“Cantat Assassin”, “Féminicide”, voilà les mots qui jalonnent le chemin des spectateurs se rendant au concert, complet, de Bertrand Cantat ce mercredi 7 mars à la Laiterie. Une date qui fait mouche, la veille du 8 mars, journée internationale des Droits des femmes, et qui a nourri la protestation d’associations féministes locales, comme Osez le féminisme 67 et le collectif ACAP (Anti Capitalisme Anti Patriarcat).
Ce mardi 6 mars, un collectif de militantes se rend aux abords de la salle de spectacle pour recouvrir les murs d’affiches avec le visage du chanteur et la mention “Assassin en concert”. Peu de temps après, vers 23h, un autre groupe arrive, bombes de peinture et pochoirs en main, pour taguer des slogans similaires… jusqu’à ce que l’arrivée de la police mette fin à leur action.
Au sol, la mention “Remember Marie” brille en lettres rouges. Marie, c’est Marie Trintignant, morte en 2003 sous les coups de l’ex-chanteur de Noir Désir, condamné en 2004 à huit ans de prison pour l’homicide involontaire de sa compagne. Il avait obtenu sa liberté conditionnelle 3 ans après.
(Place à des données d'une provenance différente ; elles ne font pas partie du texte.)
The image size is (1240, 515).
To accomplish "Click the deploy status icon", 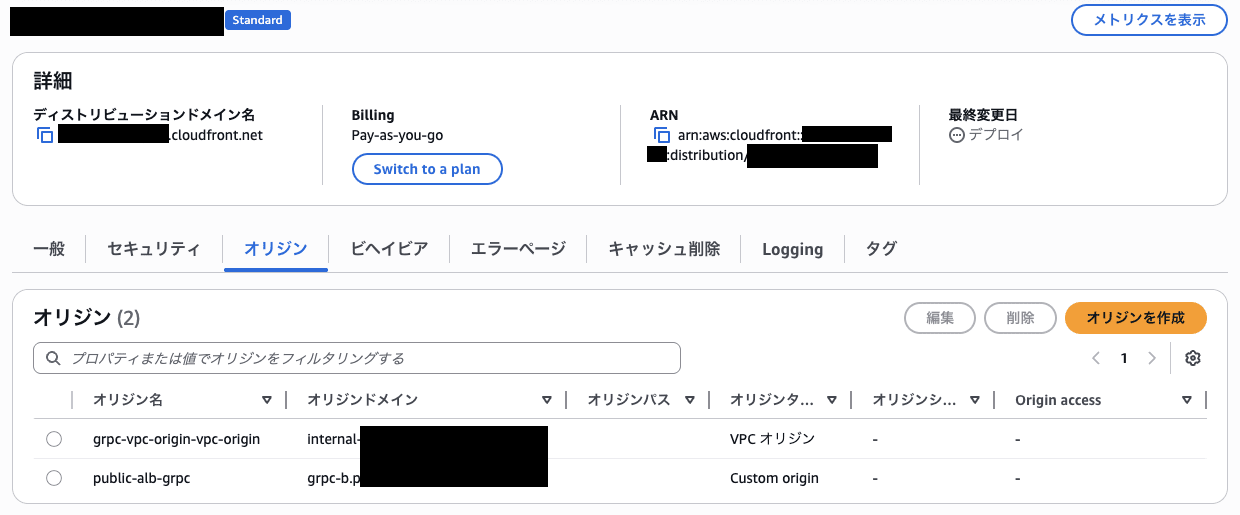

Depuis, il a repris une activité artistique en solo et est actuellement en tournée dans toute la France.
Pour les associations féministes, c’est cette exposition artistique et médiatique qui est à condamner. Le collectif ACAP s’est joint à d’autres associations comme Les Effronté-e-s et le Collectif Copines pour demander l’annulation du concert dans une lettre ouverte au maire, de Strasbourg Roland Ries (PS) dans laquelle elles justifient leur demande par un souci de ne pas laisser impunies “les violences de genre » :
“Accorder à un auteur de féminicide (le meurtre d’une femme en raison de sa condition féminine, ndlr) la possibilité de maintenir son statut de personnalité publique n’est pas anodin. Cela renvoie l’image d’un soutien indifférent au crime qu’il a commis, et d’un mépris envers les victimes de violences et de crimes genrés”.
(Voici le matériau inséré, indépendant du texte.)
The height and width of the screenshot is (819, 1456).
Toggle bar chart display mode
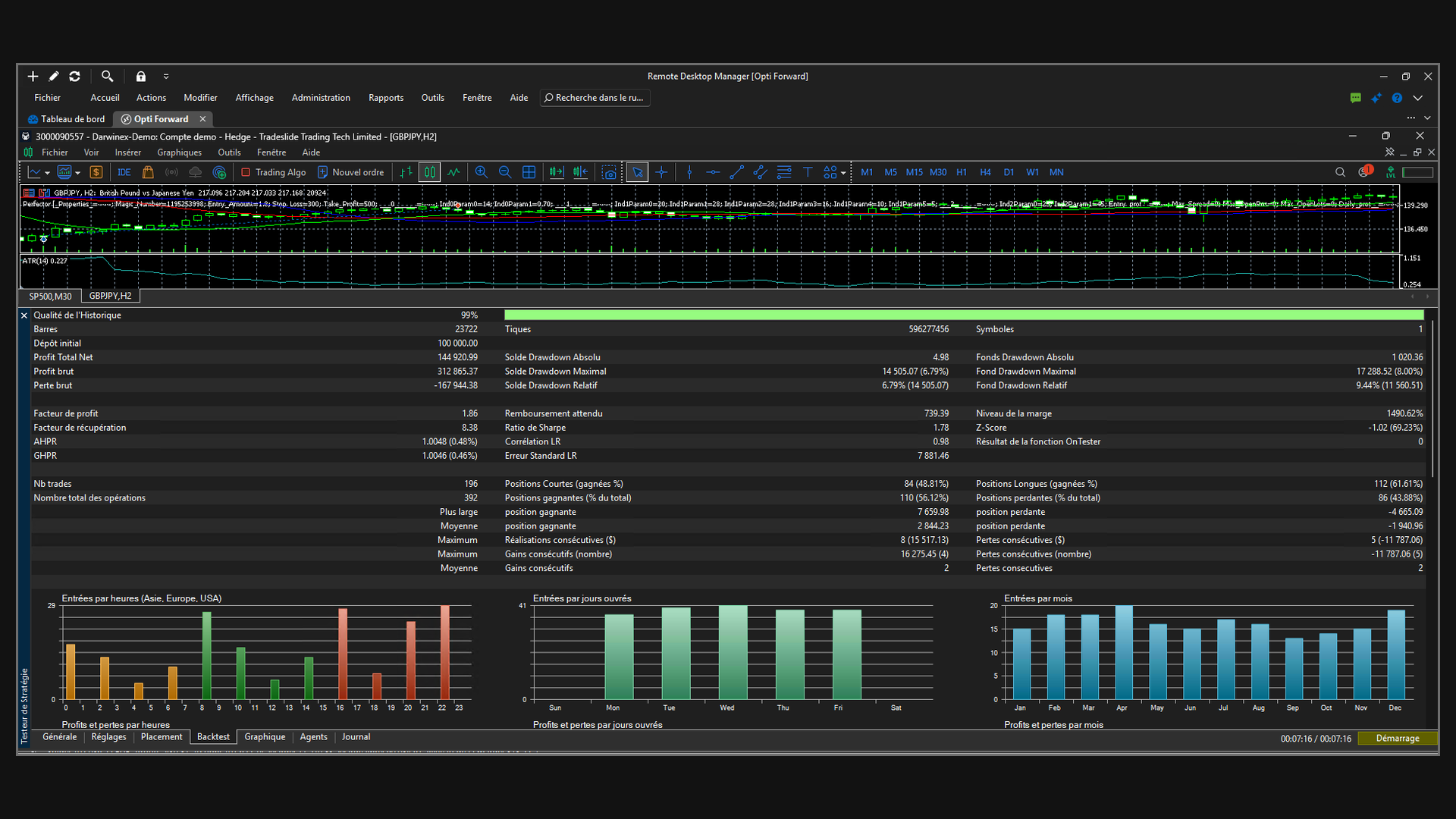(x=406, y=172)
“La responsabilité de ceux qui participent à la programmation de ses concerts”
Dans un communiqué, l’association Osez le féminisme 67 veut surtout “rappeler les faits” :
“Bertrand Cantat a tué. Et en effet cette réalité doit déranger. Nous sommes du côté de celles qui ne sont jamais entendues ni reconnues. Se servir de sa notoriété pour faire accepter ses crimes est une des stratégies récurrentes des agresseurs. Cantat sait très bien profiter de son statut pour légitimer sa présence médiatique. Se pose la question de la responsabilité de ceux qui participent à la programmation de ses concerts et qui le soutiennent.”
C’est pour faire passer ce message auprès des organisateurs et spectateurs qu’elles ont décidé de les accueillir avec les slogans “Stop agresseurs”, “#Féminicide”, “Cantat Assassin” et “Remember Marie”, comme l’expliquent les militantes, bombes de peinture à la main :
“Si cela peut faire réfléchir quelques personnes, c’est déjà ça de gagné. »
Pression partout en France
Le concert affiche complet et aura bien lieu. La mairie n’a pas répondu à la demande d’annulation de l’événement. L’adjointe chargée des droits des femmes, Françoise Bey (PS), a simplement indiqué que si elle avait pris connaissance de la date plus tôt, elle aurait demandé à déplacer le concert. La municipalité organise au même moment un contre-événement autour d’une projection du film « Jusqu’à la garde » de Xavier Legrand, au cinéma UGC Ciné cité.
Contactée, La Laiterie n’a pas répondu à nos sollicitations. Cette pression n’est pas spécifique à Strasbourg. L’Aluna Festival annonce qu’il déprogramme le chanteur suite au désengagement de partenaires. Dans la Manche, le conseil départemental a retiré sa subvention au festival des Papillons de nuit.
Interpellée publiquement et interrogée sur France Inter ce mercredi 7 mars, la ministre de la culture Françoise Nyssen répond de son côté que Bertrand Cantat « a été jugé et a le droit de chanter » tout en estimant que « les programmateurs ont le droit de décider en responsabilité ».